→ What to do: Reproduce every line of the listing exactly.

++++ The data

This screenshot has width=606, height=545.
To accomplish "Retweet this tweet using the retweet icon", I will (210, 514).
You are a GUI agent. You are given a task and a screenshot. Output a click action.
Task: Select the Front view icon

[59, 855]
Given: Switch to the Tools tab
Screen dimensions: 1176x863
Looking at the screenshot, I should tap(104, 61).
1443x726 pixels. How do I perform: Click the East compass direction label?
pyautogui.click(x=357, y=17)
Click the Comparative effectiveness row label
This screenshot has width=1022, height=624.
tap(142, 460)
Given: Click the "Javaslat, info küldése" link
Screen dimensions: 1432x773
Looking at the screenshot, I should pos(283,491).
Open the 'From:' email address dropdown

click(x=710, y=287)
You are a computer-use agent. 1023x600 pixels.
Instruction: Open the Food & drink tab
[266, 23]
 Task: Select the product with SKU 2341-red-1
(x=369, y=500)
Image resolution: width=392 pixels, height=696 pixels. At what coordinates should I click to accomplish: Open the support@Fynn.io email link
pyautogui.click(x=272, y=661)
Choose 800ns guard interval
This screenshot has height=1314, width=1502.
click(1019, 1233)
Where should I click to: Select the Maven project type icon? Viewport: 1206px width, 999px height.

++++++++

→ Response area:
This screenshot has width=606, height=545.
To accomplish "Retweet this tweet using the retweet icon", I will (210, 514).
You are a GUI agent. You are given a task and a screenshot. Output a click action.
Task: Select the Front view icon

[59, 855]
Given: Switch to the Tools tab
Screen dimensions: 1176x863
Looking at the screenshot, I should tap(104, 61).
1443x726 pixels. How do I perform: Click the East compass direction label?
pyautogui.click(x=357, y=17)
Click the Comparative effectiveness row label
This screenshot has width=1022, height=624.
tap(142, 460)
Given: Click the "Javaslat, info küldése" link
Screen dimensions: 1432x773
Looking at the screenshot, I should pos(283,491).
Open the 'From:' email address dropdown

click(x=710, y=287)
You are a computer-use agent. 1023x600 pixels.
Instruction: Open the Food & drink tab
[266, 23]
 Task: Select the product with SKU 2341-red-1
(x=369, y=500)
Image resolution: width=392 pixels, height=696 pixels. At what coordinates should I click to accomplish: Open the support@Fynn.io email link
pyautogui.click(x=272, y=661)
Choose 800ns guard interval
This screenshot has height=1314, width=1502.
click(1019, 1233)
Where should I click to: Select the Maven project type icon? Viewport: 1206px width, 999px height.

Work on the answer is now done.